How to Become a Medical Secretary: A Step-by-Step Guide

a hand holding a pen over a piece of paper

Medical secretaries are administrative professionals who use their skills in the healthcare industry. They may work for scientists, doctors, physical therapists, or other medical professionals. Their duties include transcribing oral records, billing insurance companies and patients, gathering and recording data, storing and retrieving files, and scheduling appointments.

If you’re interested in performing administrative tasks in the healthcare field, you can follow these steps to become a medical secretary.

Take appropriate high school classes.


Preparing for your chosen career can begin when you’re in high school. To qualify for most career opportunities, applicants need to demonstrate they possess the skills and knowledge needed to perform required tasks. You can acquire relevant skills by taking computer courses and learning to use word processing programs. Courses that teach you how to use spreadsheets will also be beneficial.

Medical secretaries also need strong writing skills, and they must be familiar with medical terminology. English, biology, and health classes can equip you with the skills and knowledge needed to enter this career field.

You may also benefit from taking bookkeeping and accounting courses in high school. These courses will develop your mathematical skills and prepare you to handle medical billing tasks.

Hone the right skills.

Secretaries need strong organizational skills. They may need to access documents from hundreds of files and understand how filing systems work to locate files efficiently. Secretaries also need good decision-making skills because they must prioritize tasks. The ability to multi-task is also vital because some secretaries handle phone calls and emails while assisting patients in person. You can develop these skills by pursuing volunteer opportunities or internships that involve filing and other administrative tasks.

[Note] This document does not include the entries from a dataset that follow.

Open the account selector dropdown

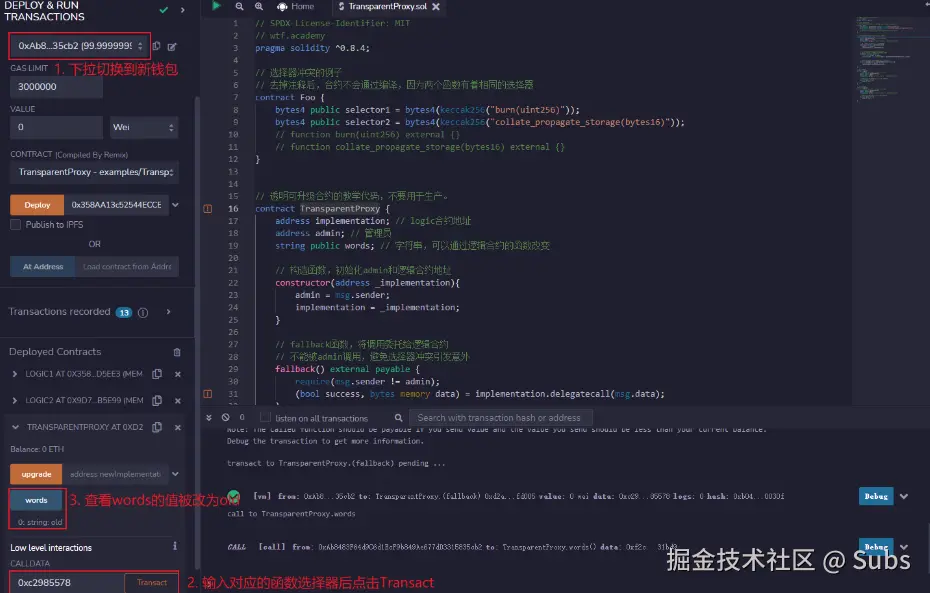[140, 46]
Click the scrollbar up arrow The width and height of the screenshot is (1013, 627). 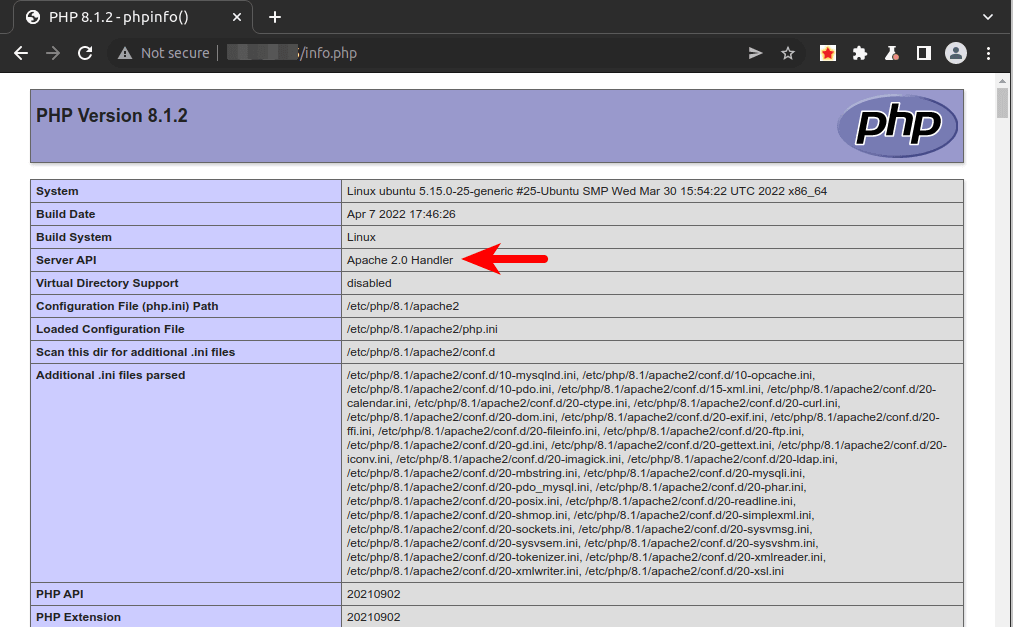click(1003, 81)
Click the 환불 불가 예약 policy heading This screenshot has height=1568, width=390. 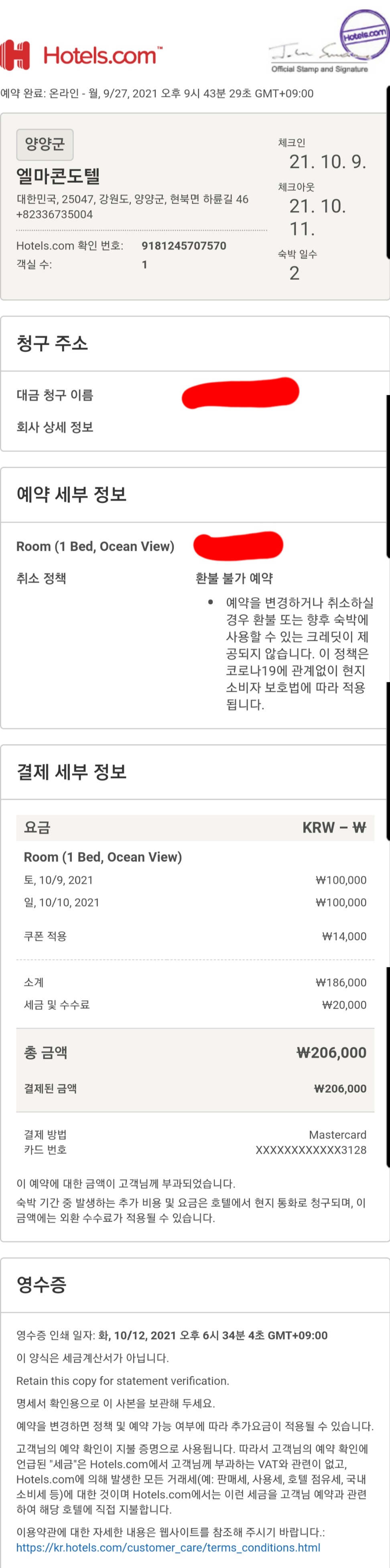point(234,578)
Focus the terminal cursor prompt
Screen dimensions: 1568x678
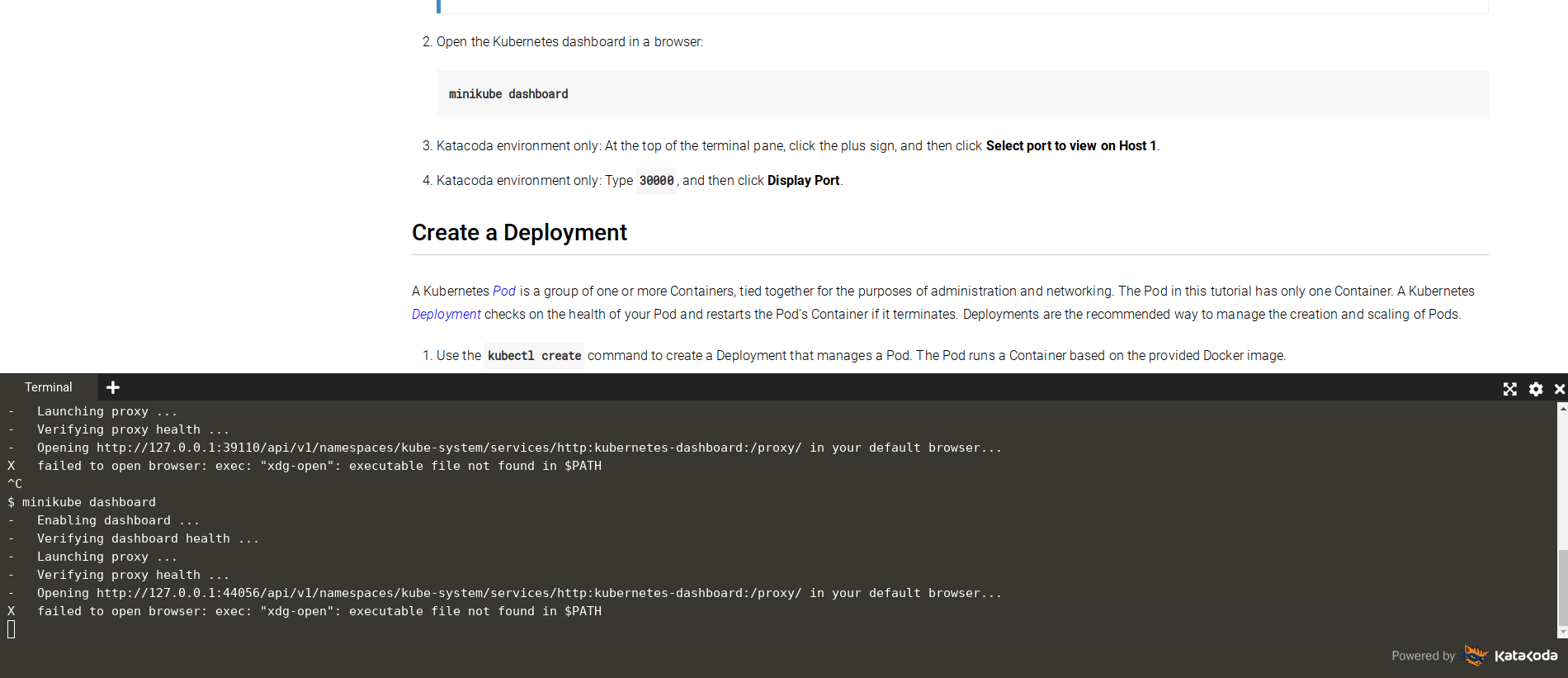pos(12,629)
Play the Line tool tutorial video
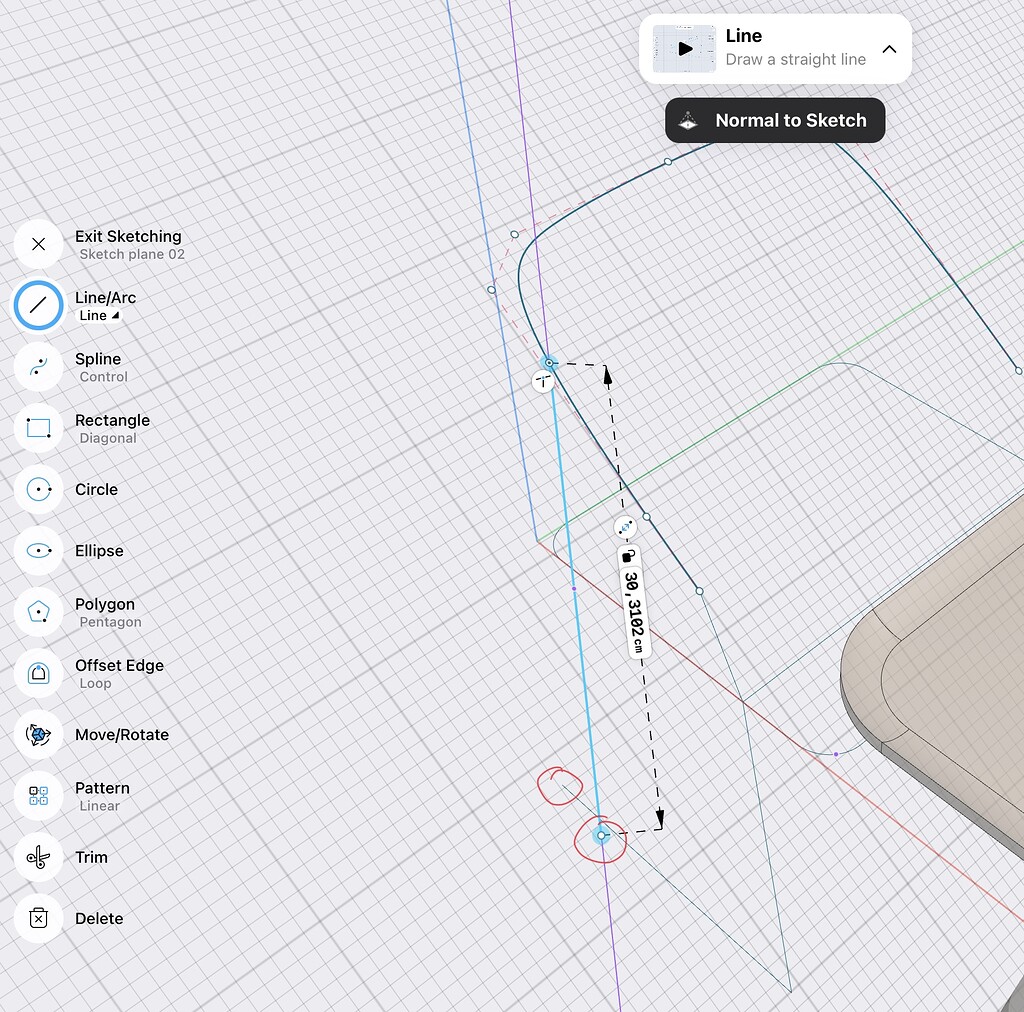The height and width of the screenshot is (1012, 1024). (684, 47)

Research training options.

You can prepare for a career as a medical secretary by attending a college or vocational school program. These programs require applicants to have their high school diploma or GED. Some schools also require students to be at least 17 years of age or older before being admitted.

Investigate medical secretary programs to determine what high school courses you may need to take or other steps you can take to fulfill the application requirements. It’s also a good idea to meet with program staff before you apply. If they have limited space for new applicants, you may be able to take training that will make your application stand out. For example, if you learn American Sign Language (ASL), you may be an ideal candidate to work in an audiologist’s office. Your community may also have a high percentage of residents who speak Spanish. If that’s the case, Spanish skills may be an asset when you’re pursuing employment, and may also strengthen your college application.

Look into postsecondary training


Enroll in a reputable, licensed medical secretary program that includes all the courses you will need to enter your field. You should choose a college that includes training in ethics, terminology, billing codes, and office procedures. Medical secretaries typically need to master medical terminology because it’s used on billing forms and patient records. When transcribing dictated notes, medical secretaries also need familiarity with medical terminology and anatomy and physiology to ensure they understand the information being relayed.

Postsecondary programs should also include courses that teach you to file insurance claims and collect payments. Medical secretaries also work with sensitive information and must comply with the Health Insurance Portability and Accountability Act (HIPAA). Your training should cover relevant legal requirements that apply to patients and their medical records.

Make sure you have workplace essentials.


Medical secretaries work in the healthcare field and must wear appropriate professional attire, such as petite pant suits. Once you’re ready to enter your career field, invest in a wardrobe suited to your profession. Dress pants, dress shirts, blazers, and pencil skirts are all appropriate for staff who work in medical offices. You may also want to compliment your outfits with a briefcase or tote bag.